Mechanical, Thermal Properties of Virgin, Recycled and Mixed High-Density Polyethylene Matrices and Wood Plastic Composites with Plywood Sanding Dust

Abstract

Virgin high-density polyethylene (vHDPE), recycled (rHDPE), and mixed vHDPE/rHDPE matrices and wood plastic composites based on these mixtures + 50 wt.% of plywood sanding dust (PSD) and 3 wt.% coupling agent maleated polyethylene (MAPE) physical-mechanical properties (tensile, flexural strength and modulus, impact strength, and microhardness) were investigated. It was observed that all defined properties depend on the content of rHDPE in the pure polymer matrix and corresponding WPCs.
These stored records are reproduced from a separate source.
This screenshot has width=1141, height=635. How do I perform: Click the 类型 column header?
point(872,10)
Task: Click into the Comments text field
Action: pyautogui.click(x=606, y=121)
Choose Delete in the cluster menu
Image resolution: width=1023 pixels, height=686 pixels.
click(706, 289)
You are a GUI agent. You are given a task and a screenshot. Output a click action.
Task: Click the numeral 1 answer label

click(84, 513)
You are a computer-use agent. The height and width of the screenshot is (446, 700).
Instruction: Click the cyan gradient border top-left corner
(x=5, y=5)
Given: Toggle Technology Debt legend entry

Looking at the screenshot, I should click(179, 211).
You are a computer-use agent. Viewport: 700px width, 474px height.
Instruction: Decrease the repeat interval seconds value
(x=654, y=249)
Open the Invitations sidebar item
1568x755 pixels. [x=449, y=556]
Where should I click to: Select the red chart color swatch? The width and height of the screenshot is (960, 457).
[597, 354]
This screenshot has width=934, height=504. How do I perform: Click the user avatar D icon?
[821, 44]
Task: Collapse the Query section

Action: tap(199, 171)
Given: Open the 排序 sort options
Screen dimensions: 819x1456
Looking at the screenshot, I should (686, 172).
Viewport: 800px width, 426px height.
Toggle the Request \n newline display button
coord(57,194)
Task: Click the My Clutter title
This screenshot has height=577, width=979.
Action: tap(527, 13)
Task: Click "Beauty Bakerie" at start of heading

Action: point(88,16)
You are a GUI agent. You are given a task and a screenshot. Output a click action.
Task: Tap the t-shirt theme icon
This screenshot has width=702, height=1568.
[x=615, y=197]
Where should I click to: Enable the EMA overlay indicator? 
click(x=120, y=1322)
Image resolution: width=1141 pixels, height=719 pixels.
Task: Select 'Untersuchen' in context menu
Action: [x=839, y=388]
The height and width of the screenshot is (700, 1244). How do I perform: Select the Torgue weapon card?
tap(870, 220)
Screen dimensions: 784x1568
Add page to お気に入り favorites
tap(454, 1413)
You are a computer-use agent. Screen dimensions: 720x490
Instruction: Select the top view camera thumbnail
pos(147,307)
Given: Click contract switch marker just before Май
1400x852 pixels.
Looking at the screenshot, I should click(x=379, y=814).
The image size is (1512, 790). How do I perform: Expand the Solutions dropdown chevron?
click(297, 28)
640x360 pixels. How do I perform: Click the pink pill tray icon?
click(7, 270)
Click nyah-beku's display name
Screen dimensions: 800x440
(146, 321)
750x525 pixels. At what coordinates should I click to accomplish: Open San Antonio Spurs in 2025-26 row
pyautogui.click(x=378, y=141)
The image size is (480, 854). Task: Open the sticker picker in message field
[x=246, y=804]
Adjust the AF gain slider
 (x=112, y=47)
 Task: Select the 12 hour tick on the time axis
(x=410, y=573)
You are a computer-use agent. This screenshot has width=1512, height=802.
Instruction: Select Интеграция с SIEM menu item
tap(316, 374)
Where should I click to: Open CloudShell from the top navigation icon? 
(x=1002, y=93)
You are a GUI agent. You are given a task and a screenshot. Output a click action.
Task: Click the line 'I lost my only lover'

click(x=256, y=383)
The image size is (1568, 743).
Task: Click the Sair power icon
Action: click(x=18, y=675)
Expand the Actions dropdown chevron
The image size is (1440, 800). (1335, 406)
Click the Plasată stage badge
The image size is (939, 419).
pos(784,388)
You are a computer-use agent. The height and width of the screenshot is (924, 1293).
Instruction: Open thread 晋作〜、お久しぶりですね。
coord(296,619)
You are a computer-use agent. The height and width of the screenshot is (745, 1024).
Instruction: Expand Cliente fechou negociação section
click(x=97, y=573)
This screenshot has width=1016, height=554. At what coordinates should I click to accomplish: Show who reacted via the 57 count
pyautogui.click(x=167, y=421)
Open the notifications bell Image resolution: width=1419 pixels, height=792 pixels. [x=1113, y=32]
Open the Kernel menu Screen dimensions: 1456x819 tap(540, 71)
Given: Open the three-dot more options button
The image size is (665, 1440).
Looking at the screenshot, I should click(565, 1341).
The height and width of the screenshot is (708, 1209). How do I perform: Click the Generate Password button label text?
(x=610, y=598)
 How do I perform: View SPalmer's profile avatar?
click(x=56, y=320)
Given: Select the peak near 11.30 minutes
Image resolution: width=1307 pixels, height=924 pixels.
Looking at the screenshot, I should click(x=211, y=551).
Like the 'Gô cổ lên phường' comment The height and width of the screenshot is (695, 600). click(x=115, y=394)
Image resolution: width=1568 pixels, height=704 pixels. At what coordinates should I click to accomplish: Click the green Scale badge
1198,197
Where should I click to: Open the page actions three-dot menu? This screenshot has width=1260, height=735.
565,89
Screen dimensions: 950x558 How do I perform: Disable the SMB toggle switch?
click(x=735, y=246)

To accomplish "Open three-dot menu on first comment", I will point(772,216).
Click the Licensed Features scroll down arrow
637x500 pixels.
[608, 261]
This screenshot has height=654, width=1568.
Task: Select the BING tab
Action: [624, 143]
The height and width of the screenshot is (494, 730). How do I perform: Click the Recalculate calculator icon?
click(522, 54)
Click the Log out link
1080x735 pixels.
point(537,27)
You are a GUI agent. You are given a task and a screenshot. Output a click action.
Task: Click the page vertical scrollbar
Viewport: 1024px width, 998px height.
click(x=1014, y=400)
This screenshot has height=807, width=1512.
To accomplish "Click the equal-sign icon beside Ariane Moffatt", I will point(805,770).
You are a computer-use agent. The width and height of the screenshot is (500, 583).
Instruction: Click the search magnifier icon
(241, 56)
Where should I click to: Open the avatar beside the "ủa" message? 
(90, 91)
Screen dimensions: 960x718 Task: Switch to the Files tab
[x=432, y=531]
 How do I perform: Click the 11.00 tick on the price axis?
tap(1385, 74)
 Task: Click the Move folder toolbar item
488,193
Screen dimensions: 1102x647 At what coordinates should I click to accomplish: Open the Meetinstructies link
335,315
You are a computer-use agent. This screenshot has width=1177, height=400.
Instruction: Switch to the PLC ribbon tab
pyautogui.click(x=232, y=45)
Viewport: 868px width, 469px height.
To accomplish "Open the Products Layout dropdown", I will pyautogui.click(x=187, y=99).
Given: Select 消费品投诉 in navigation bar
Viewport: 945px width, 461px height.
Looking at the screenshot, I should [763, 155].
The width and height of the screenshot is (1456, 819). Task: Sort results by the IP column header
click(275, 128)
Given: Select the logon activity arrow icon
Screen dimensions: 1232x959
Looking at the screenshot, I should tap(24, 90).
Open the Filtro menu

Tensile strength and modulus decreased a bit, but flexural modulus actually had no changes. At the same time, a decrease in impact strength and a significant increase (up to 2 times) in microhardness are observed. From all the investigated matrices, the most perspective seems to be the matrix with a vHDPE/rHDPE ratio of 75/25, whose mechanical properties are acceptable for the preparation of the WPCs based on plywood sanding dust. The compatibilization possibilities tests of different mixed matrices done by the DSC method in the air showed that the mixed vHDPE/rHDPE compositions compatibility is sufficiently good at different proportions. For all mixed matrices, only one relatively symmetric band with one peak of melting was observed. Differential scanning calorimetry (DSC) tests in an inert environment showed that during the first heating cycle, HDPE components are only partially compatible (two peaks of melting temperatures are possible to fix). On the contrary, after the cooling and crystallization processes, during the second heating of the same sample, these two bands completely merge, and like in the air, only one maximum melting temperature peak was observed. The values of thermal oxidation temperature and melting temperature are the highest for virgin vHDPE but the lowest for rHDPE. The values of all corresponding parameters of mixed matrices reduce proportionally with an increase in rHDPE content in the mixtures.